Another section of his world had withered the edges of a once-mighty city of dreams, now faded and brittle. Rivers of color had drained from entire regions. Some structures floated half-formed, unfinished, as if their creators had forgotten them mid-thought.

Dream's expression hardened.

"Seros," he called.

His trusted assistant emerged from a rolling cloud of fragmentary dreams.

"My lord."

"Have you begun?" Dream asked.

"Yes," Seros replied, bowing. "I am tracing every citizen who left our skies in the last eras. Every dream-born that strayed near the edges, every one that lingered near cracks between realms."

Dream stepped down from his throne, the trembling realm stretching beneath his feet.

"One of them found the Fallen," he said. "One of them learned how to hide from me. One of them touched a mortal boy on Vvralis and led me there through erosion."

Seros swallowed.

"I did not think one of ours capable of"

"Do not finish that," Dream said sharply. "What you thought is no longer relevant. It happened."

Seros bowed lower.

"What else would you have me do?"

"Look beyond the obvious," Dream replied. "The traitor is not foolish. It would have drifted on the fringes. It would have watched rather than acted. Search for the quiet ones. The bitter ones. The ones who began to question why they existed only to vanish at dawn."

Seros nodded once, face pale.

"I will find them," he vowed.

Dream turned away, looking out over the fractures in his once-untouchable sky.

"And when you do," he said softly, "bring me their name. Nothing more.

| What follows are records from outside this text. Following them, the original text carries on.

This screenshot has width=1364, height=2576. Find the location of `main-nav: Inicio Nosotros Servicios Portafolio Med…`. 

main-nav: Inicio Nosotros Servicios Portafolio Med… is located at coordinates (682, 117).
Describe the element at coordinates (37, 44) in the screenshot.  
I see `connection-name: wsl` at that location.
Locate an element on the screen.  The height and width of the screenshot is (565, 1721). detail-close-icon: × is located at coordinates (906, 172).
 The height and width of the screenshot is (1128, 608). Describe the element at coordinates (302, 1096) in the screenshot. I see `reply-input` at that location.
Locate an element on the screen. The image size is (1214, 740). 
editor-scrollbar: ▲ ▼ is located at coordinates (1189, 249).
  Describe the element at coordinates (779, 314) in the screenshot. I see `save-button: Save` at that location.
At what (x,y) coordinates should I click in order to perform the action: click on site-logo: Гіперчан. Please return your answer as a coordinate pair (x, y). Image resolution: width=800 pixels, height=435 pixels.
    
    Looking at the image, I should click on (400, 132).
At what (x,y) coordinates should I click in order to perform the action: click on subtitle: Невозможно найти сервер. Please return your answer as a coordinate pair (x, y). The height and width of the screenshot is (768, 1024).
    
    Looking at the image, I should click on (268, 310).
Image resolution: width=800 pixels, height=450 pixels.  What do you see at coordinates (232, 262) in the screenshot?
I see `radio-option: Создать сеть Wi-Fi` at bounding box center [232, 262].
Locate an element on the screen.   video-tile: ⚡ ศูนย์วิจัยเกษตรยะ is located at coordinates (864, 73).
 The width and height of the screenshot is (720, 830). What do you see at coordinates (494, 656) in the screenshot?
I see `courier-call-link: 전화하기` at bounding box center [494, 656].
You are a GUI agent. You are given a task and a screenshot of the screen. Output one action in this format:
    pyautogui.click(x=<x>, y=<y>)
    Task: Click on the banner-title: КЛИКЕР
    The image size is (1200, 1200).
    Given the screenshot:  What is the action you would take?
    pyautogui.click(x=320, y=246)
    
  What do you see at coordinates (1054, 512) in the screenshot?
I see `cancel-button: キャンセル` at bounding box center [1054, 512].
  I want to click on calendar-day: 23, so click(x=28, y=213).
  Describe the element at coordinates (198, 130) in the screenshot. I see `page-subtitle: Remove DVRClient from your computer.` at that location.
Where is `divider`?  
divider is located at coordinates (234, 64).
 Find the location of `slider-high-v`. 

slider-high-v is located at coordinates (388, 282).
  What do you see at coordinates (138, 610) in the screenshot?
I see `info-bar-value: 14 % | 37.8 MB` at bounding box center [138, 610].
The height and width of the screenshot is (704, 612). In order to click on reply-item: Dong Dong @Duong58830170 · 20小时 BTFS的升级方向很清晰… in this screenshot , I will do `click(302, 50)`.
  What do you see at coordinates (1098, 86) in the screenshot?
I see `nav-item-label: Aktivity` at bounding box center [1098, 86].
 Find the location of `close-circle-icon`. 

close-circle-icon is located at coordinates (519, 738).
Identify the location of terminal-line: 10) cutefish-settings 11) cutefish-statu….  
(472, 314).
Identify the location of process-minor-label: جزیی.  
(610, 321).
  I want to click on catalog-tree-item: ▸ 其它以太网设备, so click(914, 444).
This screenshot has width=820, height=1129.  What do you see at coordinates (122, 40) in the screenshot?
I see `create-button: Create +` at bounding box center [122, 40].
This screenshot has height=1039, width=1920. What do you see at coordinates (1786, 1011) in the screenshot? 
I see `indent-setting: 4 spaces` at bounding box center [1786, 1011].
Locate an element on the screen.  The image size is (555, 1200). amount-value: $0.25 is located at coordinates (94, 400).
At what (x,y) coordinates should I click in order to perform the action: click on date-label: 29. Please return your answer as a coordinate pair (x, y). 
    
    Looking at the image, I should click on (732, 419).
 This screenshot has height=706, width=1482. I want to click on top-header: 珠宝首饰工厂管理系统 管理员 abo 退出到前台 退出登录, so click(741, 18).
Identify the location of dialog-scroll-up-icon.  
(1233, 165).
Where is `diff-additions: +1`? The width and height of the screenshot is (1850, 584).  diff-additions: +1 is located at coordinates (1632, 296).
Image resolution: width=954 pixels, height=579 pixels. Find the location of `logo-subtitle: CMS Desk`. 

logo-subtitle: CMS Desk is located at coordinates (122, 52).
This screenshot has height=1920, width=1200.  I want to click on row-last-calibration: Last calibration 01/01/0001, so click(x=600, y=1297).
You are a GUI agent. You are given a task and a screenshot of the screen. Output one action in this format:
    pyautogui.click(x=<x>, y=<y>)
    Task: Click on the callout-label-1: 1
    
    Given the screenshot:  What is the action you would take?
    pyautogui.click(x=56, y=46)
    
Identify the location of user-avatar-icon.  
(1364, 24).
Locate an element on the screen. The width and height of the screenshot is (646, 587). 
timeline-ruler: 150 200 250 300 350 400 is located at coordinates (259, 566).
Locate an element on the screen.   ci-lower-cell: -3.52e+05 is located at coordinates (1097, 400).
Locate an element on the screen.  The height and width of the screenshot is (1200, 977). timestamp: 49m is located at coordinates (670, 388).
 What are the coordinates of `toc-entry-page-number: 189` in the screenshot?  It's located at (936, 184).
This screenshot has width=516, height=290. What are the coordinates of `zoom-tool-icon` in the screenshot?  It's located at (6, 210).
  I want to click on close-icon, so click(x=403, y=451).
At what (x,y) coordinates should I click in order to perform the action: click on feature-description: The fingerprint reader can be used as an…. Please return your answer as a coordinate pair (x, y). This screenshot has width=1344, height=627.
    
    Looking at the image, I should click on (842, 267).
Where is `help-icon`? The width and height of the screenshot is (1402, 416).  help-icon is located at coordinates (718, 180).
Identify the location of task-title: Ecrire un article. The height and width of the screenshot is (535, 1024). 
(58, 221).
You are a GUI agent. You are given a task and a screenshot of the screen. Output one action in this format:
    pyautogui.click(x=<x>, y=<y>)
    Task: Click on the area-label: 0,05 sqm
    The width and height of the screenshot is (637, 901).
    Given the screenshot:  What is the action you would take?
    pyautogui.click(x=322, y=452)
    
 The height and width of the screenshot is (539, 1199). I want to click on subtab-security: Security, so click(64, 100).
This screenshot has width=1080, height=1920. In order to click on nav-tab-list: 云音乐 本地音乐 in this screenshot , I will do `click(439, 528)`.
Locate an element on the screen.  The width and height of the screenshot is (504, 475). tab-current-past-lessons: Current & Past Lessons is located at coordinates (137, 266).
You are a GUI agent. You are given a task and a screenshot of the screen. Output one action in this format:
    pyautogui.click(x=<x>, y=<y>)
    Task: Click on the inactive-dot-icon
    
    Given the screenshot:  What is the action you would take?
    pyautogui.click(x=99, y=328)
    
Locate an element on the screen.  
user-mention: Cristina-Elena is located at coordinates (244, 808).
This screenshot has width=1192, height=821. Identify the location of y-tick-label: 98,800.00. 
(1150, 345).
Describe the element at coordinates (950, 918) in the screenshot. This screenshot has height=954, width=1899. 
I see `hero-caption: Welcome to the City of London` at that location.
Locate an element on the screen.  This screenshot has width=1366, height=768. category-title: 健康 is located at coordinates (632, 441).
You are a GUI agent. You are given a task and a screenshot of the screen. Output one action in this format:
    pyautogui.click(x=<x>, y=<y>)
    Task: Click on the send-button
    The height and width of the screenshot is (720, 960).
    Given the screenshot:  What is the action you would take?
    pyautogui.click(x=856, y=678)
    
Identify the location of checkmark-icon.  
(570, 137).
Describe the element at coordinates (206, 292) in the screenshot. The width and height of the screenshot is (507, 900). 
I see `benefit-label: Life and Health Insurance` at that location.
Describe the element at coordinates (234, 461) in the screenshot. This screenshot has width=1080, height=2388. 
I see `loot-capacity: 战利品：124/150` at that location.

I will handle the rest."

Seros vanished into the swirling depths.

Dream stood alone.

Far below, in a house that looked ordinary from the street and opulent within, a boy slept for the first time without seeing a watching shape in the darkness.

Far beneath that world, a former dream-citizen nestled in the cracks between realms, whispering with the Fallen, learning new ways to drain what it once called home.

The boy did not know he was caught between them.

But I did.

And so did Dream.

The consequences would reach far beyond Vvralis.

Far beyond Dream.

Far beyond even the Fallen.

I watched.

Because this was how universes change:Not always with gods roaring or dragons burning,but with a boy who finally has a bed

and a traitor who chose the wrong realm to betray.